» Exercise prompt
Copy out everything from the line containing "You are a computer-use agent." down to the end of the entries, keeping the lines exactly as they are. Leave the pictures out of your copy.

» Given records
▼▼▼

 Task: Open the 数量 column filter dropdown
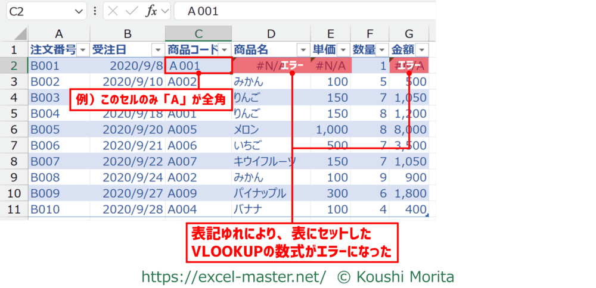tap(381, 49)
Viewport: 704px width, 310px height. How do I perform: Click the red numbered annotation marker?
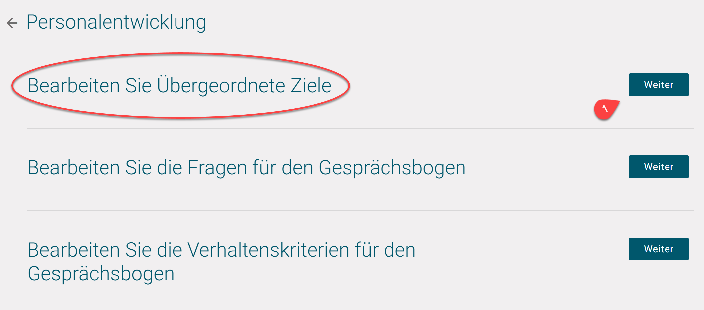click(604, 109)
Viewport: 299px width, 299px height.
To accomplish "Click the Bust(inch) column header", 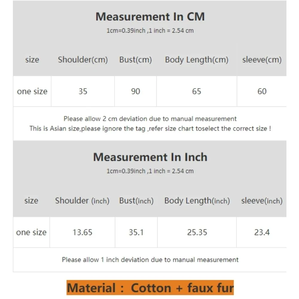I will (x=136, y=201).
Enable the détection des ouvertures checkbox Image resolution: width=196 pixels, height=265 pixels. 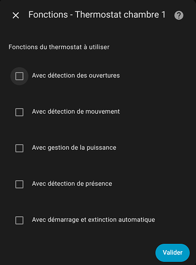pyautogui.click(x=19, y=76)
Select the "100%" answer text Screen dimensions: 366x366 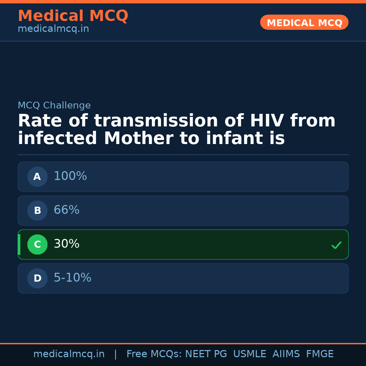(x=70, y=176)
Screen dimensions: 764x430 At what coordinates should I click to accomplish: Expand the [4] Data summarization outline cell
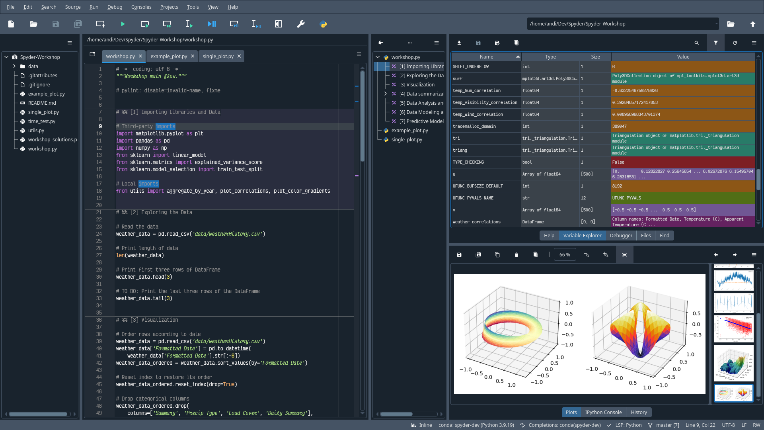[x=385, y=94]
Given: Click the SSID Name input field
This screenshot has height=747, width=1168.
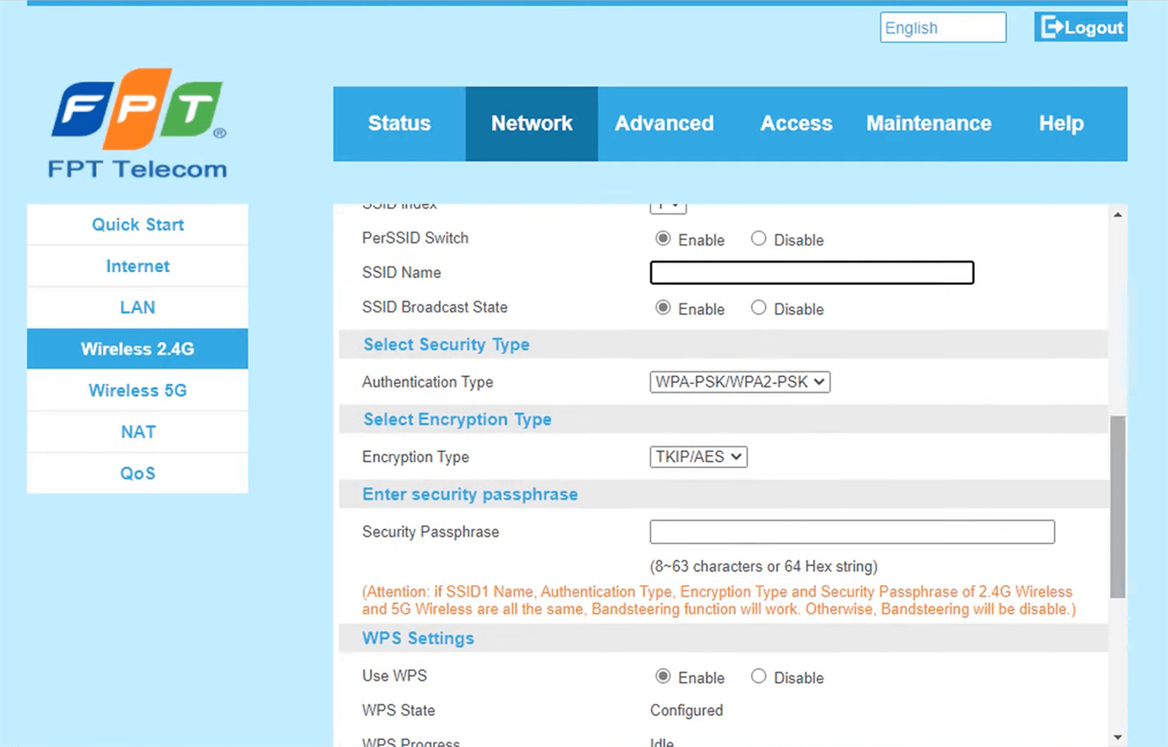Looking at the screenshot, I should [x=811, y=273].
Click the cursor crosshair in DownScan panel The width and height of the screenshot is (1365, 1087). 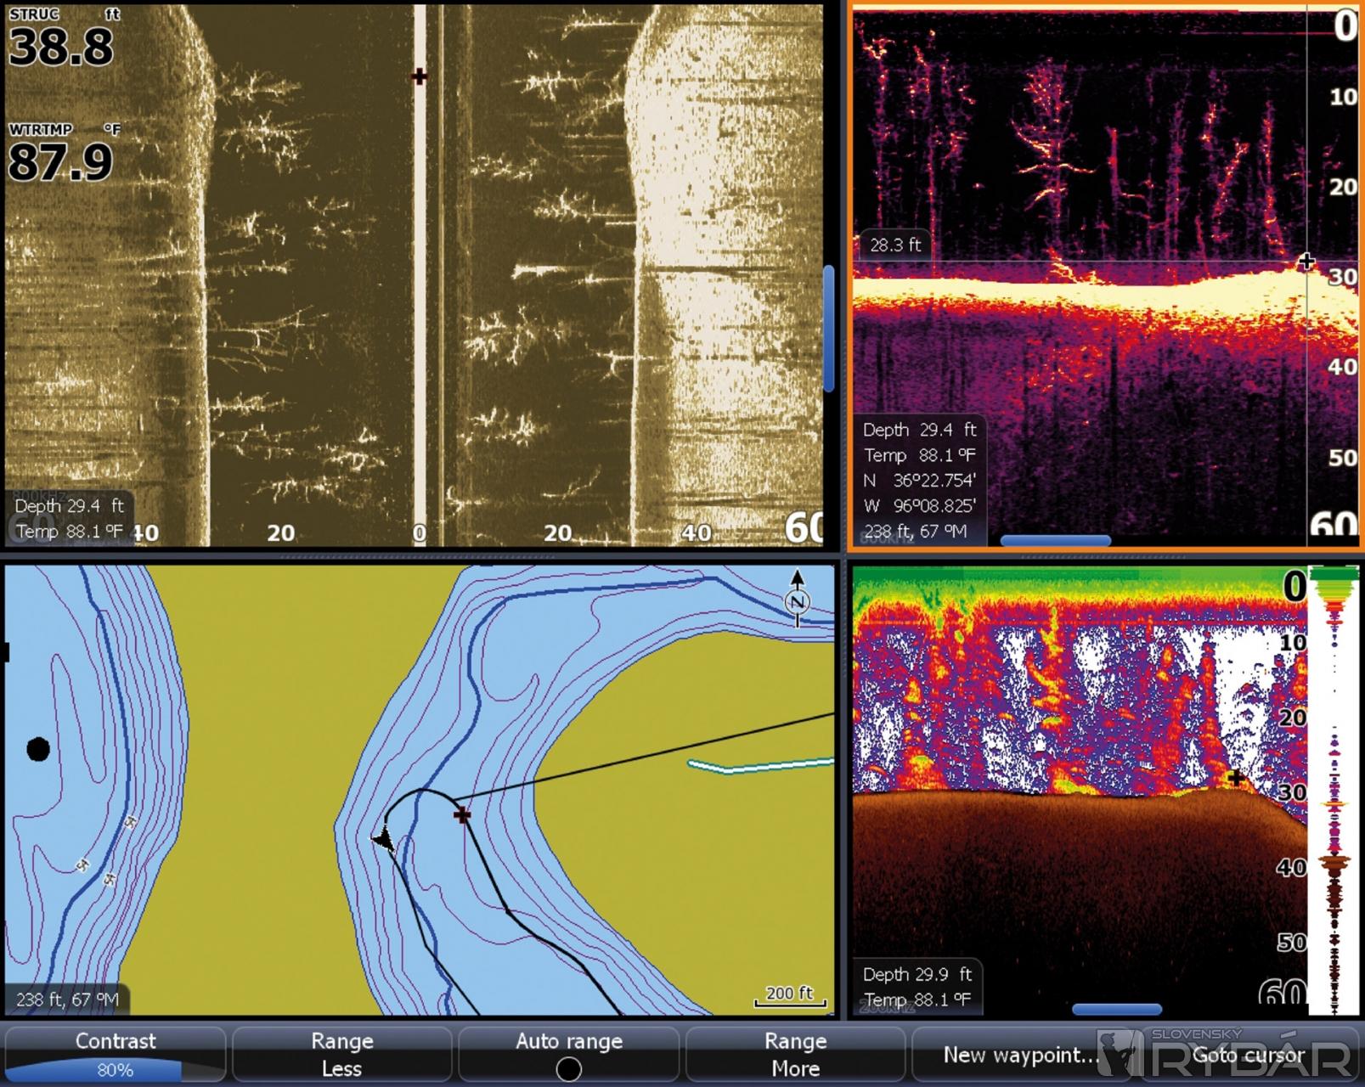1306,262
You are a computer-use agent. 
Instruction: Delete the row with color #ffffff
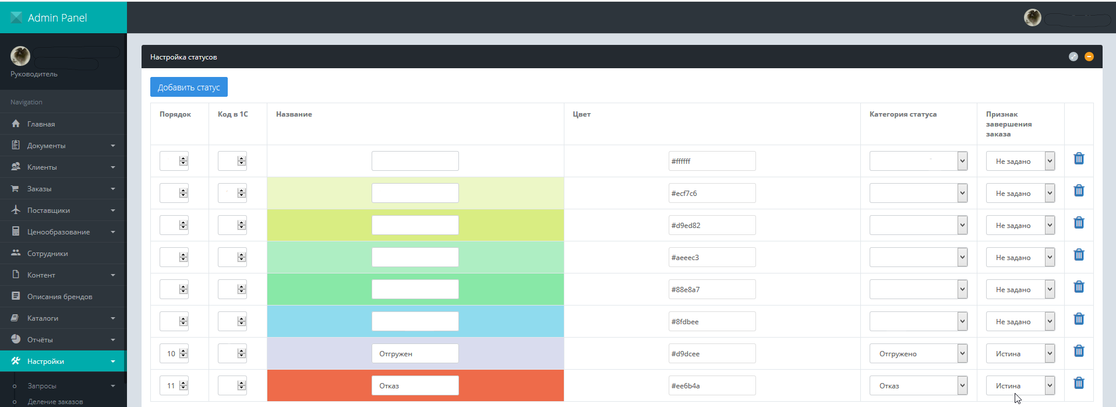pyautogui.click(x=1079, y=159)
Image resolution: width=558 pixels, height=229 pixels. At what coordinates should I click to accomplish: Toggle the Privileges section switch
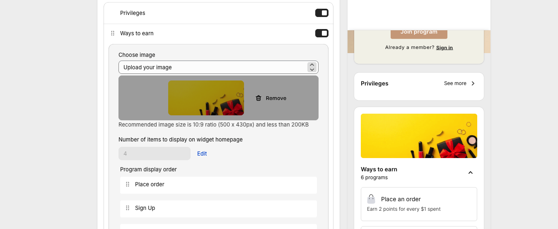pyautogui.click(x=321, y=13)
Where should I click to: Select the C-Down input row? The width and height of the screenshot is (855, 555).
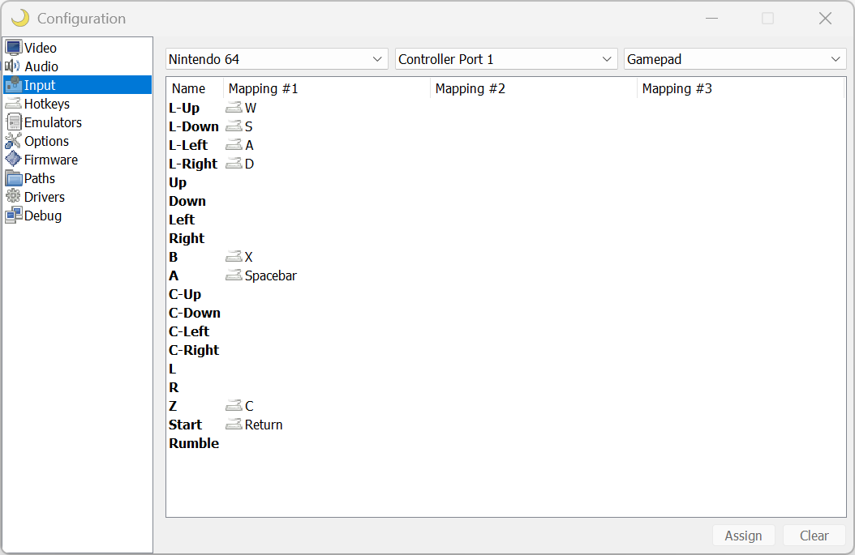pos(505,313)
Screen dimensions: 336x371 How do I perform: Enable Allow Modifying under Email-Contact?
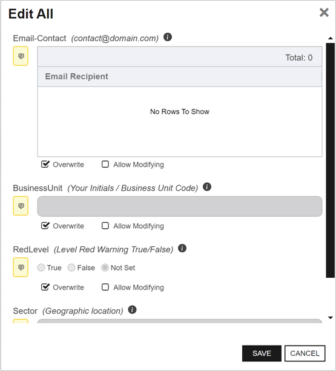(x=105, y=164)
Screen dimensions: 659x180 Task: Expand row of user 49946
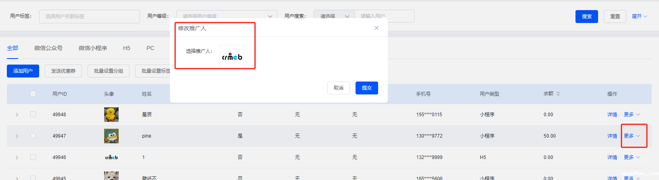tap(17, 157)
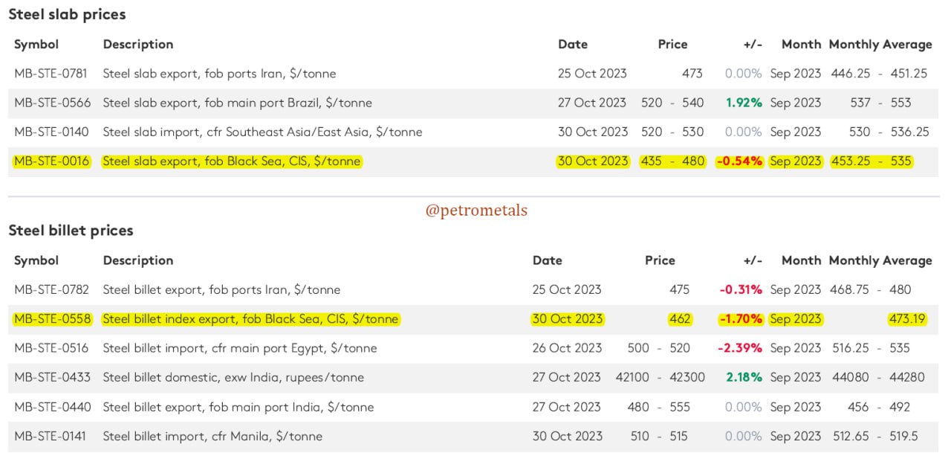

▲▲▲

» Response
You are a computer-use agent. 
Instruction: Delete the row with color #ffffff
pyautogui.click(x=1079, y=159)
Image resolution: width=558 pixels, height=229 pixels. At what coordinates should I click to accomplish: Toggle the Privileges section switch
pyautogui.click(x=321, y=13)
Where should I click to: Select the C-Down input row? The width and height of the screenshot is (855, 555).
pos(505,313)
Screen dimensions: 336x371 How do I perform: Enable Allow Modifying under Email-Contact?
(x=105, y=164)
Screen dimensions: 659x180 Task: Expand row of user 49946
tap(17, 157)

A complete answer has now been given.